The FAA's operating authority expired at midnight Friday, forcing a partial agency shutdown. Dozens of stop-work orders were issued over the weekend for projects to build and modernize airport control towers, as well as other improvement projects, officials said. Many of the airport projects are designed to improve the efficiency of air travel and reduce congestion.
"Because Congress didn't do its work, FAA programs and thousands of public and private sector jobs are in jeopardy," LaHood told reporters in a conference call. He called on lawmakers to quickly pass legislation to restart shuttered operations.
But all indications Monday pointed to a prolonged shutdown. Rep. John Mica, R-Fla., chairman of the House Transportation and Infrastructure Committee, said there are no negotiations between the House and Senate to resolve the dispute, and House Republican leaders are determined to hold their position.
"I have no idea when we'll open the FAA again," he said.
Air traffic controllers have remained on the job, as well as FAA employees who inspect the safety of planes and test pilots. But airlines' authority to collect federal ticket taxes has expired, costing FAA about $30 million a day in lost revenue, Babbitt said.
That money goes into an aviation trust fund. The fund "has a healthy balance now, but that would be depleted in fairly rapid order" without congressional action, he said.
Nearly 4,000 FAA employees in 35 states, and the District of Columbia and Puerto Rico, who are paid from the trust fund have been furloughed.

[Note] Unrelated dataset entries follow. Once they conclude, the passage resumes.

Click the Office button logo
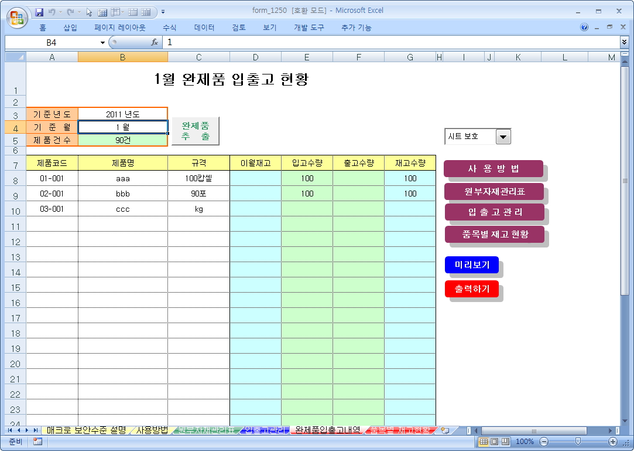The height and width of the screenshot is (451, 634). click(x=17, y=16)
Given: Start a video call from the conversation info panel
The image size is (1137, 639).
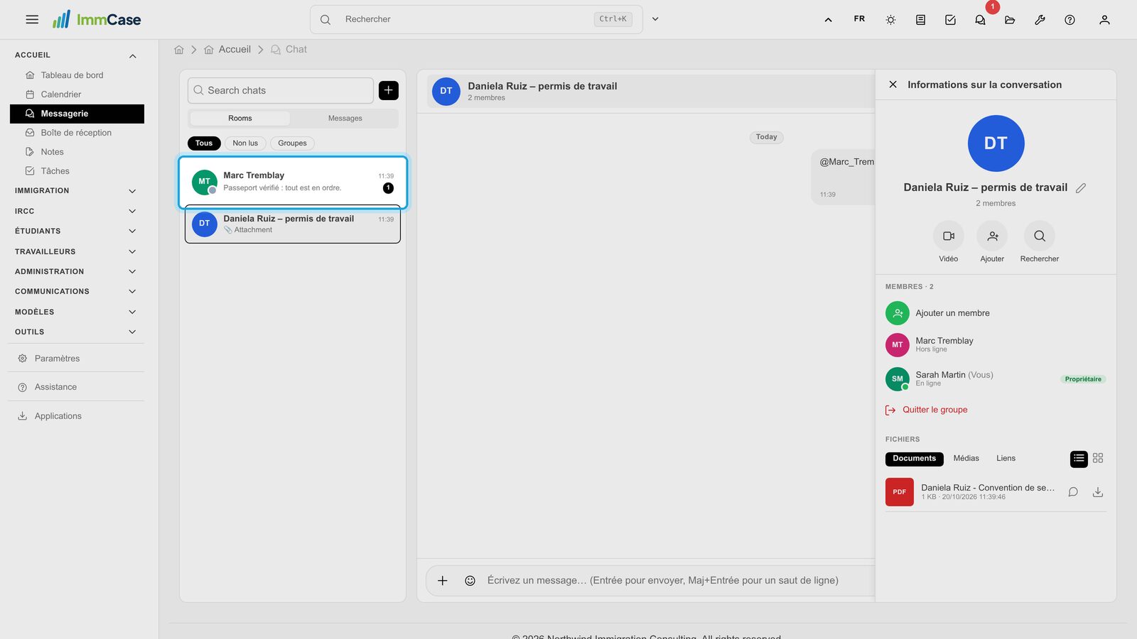Looking at the screenshot, I should tap(948, 236).
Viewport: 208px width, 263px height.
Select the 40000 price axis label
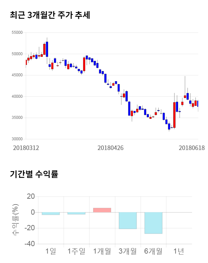point(17,96)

$2.5 billion of construction projects on hold, including in D.C. region
About $2.5 billion in federal airport construction grants cannot be processed because workers who handle those grants have been furloughed, officials said. That, in turn, has halted construction projects, putting hundreds of other people employed by those jobs out of work.
Among the halted projects are $300,000 worth of construction in D.C., $9.1 million in Maryland and more than $40 million in Virginia.
"This is simply going to slow down our ability to expand to keep up with growing traffic demands," FAA Administrator Randy Babbitt said.
For example, work was scheduled to begin Saturday on a $6 million project to demolish a control tower at New York's LaGuardia Airport. But the Paul J. Scariano construction firm laid off 40 workers who were assigned to the demolition project, leaving the partly dismantled tower unattended, said company vice president Luca Toscano.
"I'm worried about the planes underneath," Toscano said. "There's nobody up there keeping an eye on the equipment or scaffolding or anything. If we get a bad storm, a piece of wood or something might go flying."
Approval also is on hold for airports to receive a new generation of super large airliners, including permission for Boeing 747-800s to begin servicing San Francisco, Chicago, Houston, Newark, N.J., and Huntsville, Ala., according to the FAA.
Long-term funding authority for the FAA expired in 2007. Unable to agree on new long-term funding legislation for the agency, Congress has kept the FAA operating through a series of 20 short-term extension bills.